> _Work to be completed_: Within the records, tally the lines that contain "Services" and reply with that number only.
Start of Extracted data
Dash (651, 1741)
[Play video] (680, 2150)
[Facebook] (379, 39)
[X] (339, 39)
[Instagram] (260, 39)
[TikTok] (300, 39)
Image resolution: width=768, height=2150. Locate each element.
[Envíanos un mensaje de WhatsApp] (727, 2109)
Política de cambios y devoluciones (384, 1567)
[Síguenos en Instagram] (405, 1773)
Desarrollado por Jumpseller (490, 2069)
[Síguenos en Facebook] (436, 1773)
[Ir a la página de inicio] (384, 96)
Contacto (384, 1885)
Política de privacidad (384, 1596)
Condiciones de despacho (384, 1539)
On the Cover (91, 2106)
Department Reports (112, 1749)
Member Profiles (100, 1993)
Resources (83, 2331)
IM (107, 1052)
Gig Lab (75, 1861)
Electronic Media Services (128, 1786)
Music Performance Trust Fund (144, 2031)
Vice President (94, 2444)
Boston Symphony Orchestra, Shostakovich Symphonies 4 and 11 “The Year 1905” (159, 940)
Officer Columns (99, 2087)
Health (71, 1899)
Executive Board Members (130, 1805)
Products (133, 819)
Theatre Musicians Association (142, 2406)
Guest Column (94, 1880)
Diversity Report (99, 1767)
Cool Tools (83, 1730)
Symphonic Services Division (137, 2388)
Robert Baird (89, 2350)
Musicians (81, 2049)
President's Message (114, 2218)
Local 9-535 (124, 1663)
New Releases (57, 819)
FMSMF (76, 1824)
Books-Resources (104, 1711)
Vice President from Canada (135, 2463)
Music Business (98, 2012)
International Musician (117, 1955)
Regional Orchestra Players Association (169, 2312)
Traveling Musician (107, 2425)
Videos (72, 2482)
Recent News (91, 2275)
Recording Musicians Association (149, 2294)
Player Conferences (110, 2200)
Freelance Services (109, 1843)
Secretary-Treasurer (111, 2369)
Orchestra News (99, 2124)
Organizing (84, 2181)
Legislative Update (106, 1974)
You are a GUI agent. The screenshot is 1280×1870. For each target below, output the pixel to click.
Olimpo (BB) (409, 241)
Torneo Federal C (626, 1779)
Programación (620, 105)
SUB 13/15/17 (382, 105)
End of Extracted data
> _Answer section_: 3